Karstadt schließt ein Viertel der Filialen

Eine Person mit einem Regenschirm geht an einem Karstadt-Kaufhaus vorbei, das mit „Sale“-Schildern dekoriert ist.
Warenhauskette steht vor "schmerzhaften Einschnitten" - mehr als 20 von 83 Häusern stehen auf dem Prüfstand.

Karstadt-Aufsichtsratschef Stephan Fanderl stimmt die 17.000 Mitarbeiter der angeschlagenen deutschen Warenhauskette auf tiefe Einschnitte in das Filialnetz ein. Es gebe zwar noch keine konkreten Schließungsbeschlüsse, sagte er der „Frankfurter Allgemeinen Zeitung“ (Dienstag). „Aber das Unternehmen macht sich seit einiger Zeit berechtigte Sorgen um die Profitabilität von mehr als 20 Häusern.“ Das entspricht etwa einem Viertel der deutschlandweit 83 Karstadt-Häuser. „Es wird schmerzhafte Einschnitte geben müssen, um dem gesunden Kern eine Zukunft zu geben“, betonte Fanderl in einem Gespräch mit der „FAZ“. Mit Einschnitten sei auch in der Essener Hauptverwaltung und in der Logistik zu rechnen.

Sanierungskonzept gesucht

„Es ist klar, dass Karstadt in der derzeitigen Situation alles auf den Prüfstand stellen muss“, sagte Fanderl. „Die Kraft der Karstadt-Filialen, zu hohe Zentral- und Logistikkosten zu tragen, ist genauso begrenzt wie die Fähigkeit, auf Dauer eine zu große Zahl unprofitabler Standort zu betreiben.“ Das Management arbeite mit Hochdruck daran, dem Aufsichtsrat und den Arbeitnehmergremien „zeitnah“ ein umfassendes und belastbares Sanierungskonzept vorzuschlagen. Mit allen Vertragspartnern des angeschlagenen Warenhausunternehmens sollen Gespräche geführt werden. Mit dem Warenkreditversicherer des Unternehmens sei eine Verlängerung des Vertrages um ein Jahr erreicht worden. Damit ist das für das Unternehmen besonders wichtige Weihnachtsgeschäft gesichert. Karstadt habe auch genug Liquidität und sei handlungsfähig, versicherte Fanderl. Karstadt verdiene aber „über die Ladenkasse noch immer kein Geld“.

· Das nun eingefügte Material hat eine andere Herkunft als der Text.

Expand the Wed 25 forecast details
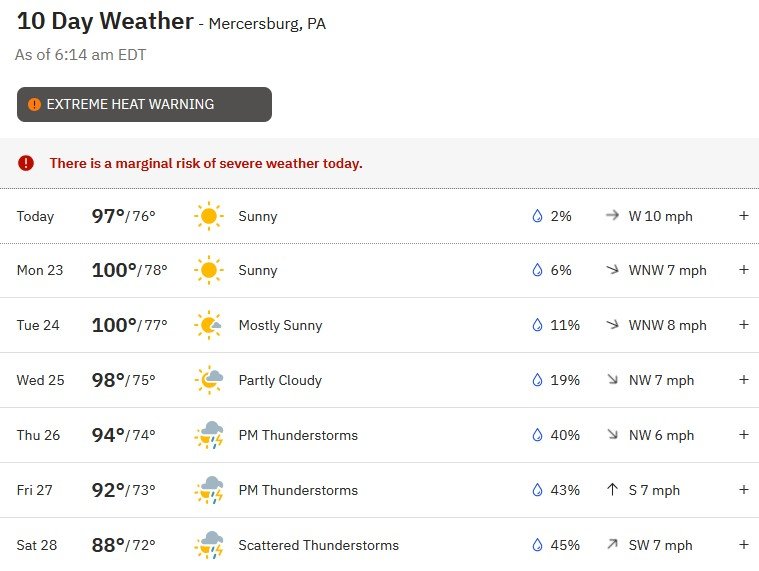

Hoffnungsträgerin räumt das Feld

Konzernchefin Eva-Lotta Sjöstedt, die als große Hoffnungsträgerin galt, räumte bereits nach weniger als fünf Monaten ihre Platz. Sie sehe keine Basis mehr für den von ihr angestrebten Sanierungsprozess, hatte die Schwedin überraschend Anfang vergangener Woche erklärt. Arbeitnehmervertreter zeigten sich schockiert. Die deutsche Gewerkschaft ver.di forderte die Eigentümer auf, ihre Pläne auf den Tisch zu legen und zu investieren. Fanderl sagte dazu, er bedaure den Abgang Sjöstedts. Karstadt habe aber mit Miguel Müllenbach und Kai-Uwe Weitz „erfahrene Geschäftsführer“, mit denen die Sanierung angegangen werden solle.

Benko hält 75 Prozent

Karstadt schließt ein Viertel der Filialen
Investor Nicolas Berggruen hatte den Karstadt-Konzern im Juni 2010 für den Symbolpreis von 1 Euro übernommen. Kritiker werfen dem Eigentümer vor, dem Unternehmen die für eine Sanierung notwendige Finanzspritze bisher versagt zu haben. „Von einem rationalen Finanzinvestor finanzielle Unterstützung zu erwarten, wenn man ihm nicht zeigen kann, ob und wie sich diese rentiert, ist müßig und in der Regel erfolglos“, sagte Fanderl der Zeitung. Die auf Immobiliengeschäfte spezialisierte österreichische Finanzgruppe Signa rund um den Tiroler Investor Rene Benko besitzt seit Herbst vergangenen Jahres 75 Prozent der Anteile an den Premium- und Sport-Warenhäusern von Karstadt - darunter das Berliner KaDeWe.

Wichtige Fakten zu dem Traditionsunternehmen:

Gründung: Mit dem „Tuch-, Manufaktur- und Confectionsgeschäft“ Karstadt beginnt die Geschichte des Konzerns 1881 in Wismar.

Geschäftszahlen: Die letzten offiziellen Zahlen sind für das Geschäftsjahr 2011/2012 im Bundesanzeiger veröffentlicht worden. Der Verlust belief sich damals auf 158 Millionen Euro.

Zahl der Filialen heute: 83. Die Nobel-Kaufhäuser in Berlin, Hamburg und München sowie die Sporthäuser gehören nicht mehr dazu.

Führung: Nach Sjöstedts Rücktritt führen die Karstadt-Manager Miguel Müllenbach und Kai-Uwe Weitz das Unternehmen zunächst weiter.

Mitarbeiter: Aktuell hat das Unternehmen rund 17 000 Mitarbeiter, wie der Gesamtbetriebsratsvorsitzende Hellmut Patzelt der Nachrichtenagentur dpa am Montag sagte.

Eigentümer: Der Investor Nicolas Berggruen hatte den Konzern 2010 aus der Insolvenz heraus übernommen.